Instructions to follow = Word for word, give the listing below again.

Record excerpts =
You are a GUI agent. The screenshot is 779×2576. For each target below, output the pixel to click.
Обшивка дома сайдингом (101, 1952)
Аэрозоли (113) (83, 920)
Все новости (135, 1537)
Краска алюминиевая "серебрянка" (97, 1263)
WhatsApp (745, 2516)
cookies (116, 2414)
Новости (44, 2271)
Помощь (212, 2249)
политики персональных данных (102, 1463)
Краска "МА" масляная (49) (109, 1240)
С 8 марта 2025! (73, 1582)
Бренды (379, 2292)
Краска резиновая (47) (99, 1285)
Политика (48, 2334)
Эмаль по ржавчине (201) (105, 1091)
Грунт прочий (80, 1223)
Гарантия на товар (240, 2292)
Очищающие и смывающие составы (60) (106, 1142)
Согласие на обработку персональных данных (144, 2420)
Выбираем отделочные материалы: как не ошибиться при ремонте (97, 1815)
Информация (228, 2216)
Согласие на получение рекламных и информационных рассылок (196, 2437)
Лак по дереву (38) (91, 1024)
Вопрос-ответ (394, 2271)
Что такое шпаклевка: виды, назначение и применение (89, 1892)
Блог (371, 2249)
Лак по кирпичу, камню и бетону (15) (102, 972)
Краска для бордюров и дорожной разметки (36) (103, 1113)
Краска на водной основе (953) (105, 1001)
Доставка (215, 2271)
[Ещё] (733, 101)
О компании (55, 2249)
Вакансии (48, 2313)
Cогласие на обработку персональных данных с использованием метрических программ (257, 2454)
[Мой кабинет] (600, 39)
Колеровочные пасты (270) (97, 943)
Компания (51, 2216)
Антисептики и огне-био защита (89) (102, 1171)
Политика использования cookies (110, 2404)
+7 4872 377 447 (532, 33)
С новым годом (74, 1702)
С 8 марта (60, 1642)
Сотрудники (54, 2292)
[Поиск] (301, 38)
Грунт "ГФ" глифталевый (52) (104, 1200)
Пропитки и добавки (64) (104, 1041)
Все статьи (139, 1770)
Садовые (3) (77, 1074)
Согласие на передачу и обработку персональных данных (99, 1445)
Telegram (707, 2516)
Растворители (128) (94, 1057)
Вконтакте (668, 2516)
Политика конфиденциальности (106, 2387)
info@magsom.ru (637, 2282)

Response =
You are a GUI agent. The screenshot is 779×2576. For each target below, output the pixel to click.
Обшивка дома сайдингом (101, 1952)
Аэрозоли (113) (83, 920)
Все новости (135, 1537)
Краска алюминиевая "серебрянка" (97, 1263)
WhatsApp (745, 2516)
cookies (116, 2414)
Новости (44, 2271)
Помощь (212, 2249)
политики персональных данных (102, 1463)
Краска "МА" масляная (49) (109, 1240)
С 8 марта 2025! (73, 1582)
Бренды (379, 2292)
Краска резиновая (47) (99, 1285)
Политика (48, 2334)
Эмаль по ржавчине (201) (105, 1091)
Грунт прочий (80, 1223)
Гарантия на товар (240, 2292)
Очищающие и смывающие составы (60) (106, 1142)
Согласие на обработку персональных данных (144, 2420)
Выбираем отделочные материалы: как не ошибиться при ремонте (97, 1815)
Информация (228, 2216)
Согласие на получение рекламных и информационных рассылок (196, 2437)
Лак по дереву (38) (91, 1024)
Вопрос-ответ (394, 2271)
Что такое шпаклевка: виды, назначение и применение (89, 1892)
Блог (371, 2249)
Лак по кирпичу, камню и бетону (15) (102, 972)
Краска для бордюров и дорожной разметки (36) (103, 1113)
Краска на водной основе (953) (105, 1001)
Доставка (215, 2271)
[Ещё] (733, 101)
О компании (55, 2249)
Вакансии (48, 2313)
Cогласие на обработку персональных данных с использованием метрических программ (257, 2454)
[Мой кабинет] (600, 39)
Колеровочные пасты (270) (97, 943)
Компания (51, 2216)
Антисептики и огне-био защита (89) (102, 1171)
Политика использования cookies (110, 2404)
+7 4872 377 447 (532, 33)
С новым годом (74, 1702)
С 8 марта (60, 1642)
Сотрудники (54, 2292)
[Поиск] (301, 38)
Грунт "ГФ" глифталевый (52) (104, 1200)
Пропитки и добавки (64) (104, 1041)
Все статьи (139, 1770)
Садовые (3) (77, 1074)
Согласие на передачу и обработку персональных данных (99, 1445)
Telegram (707, 2516)
Растворители (128) (94, 1057)
Вконтакте (668, 2516)
Политика конфиденциальности (106, 2387)
info@magsom.ru (637, 2282)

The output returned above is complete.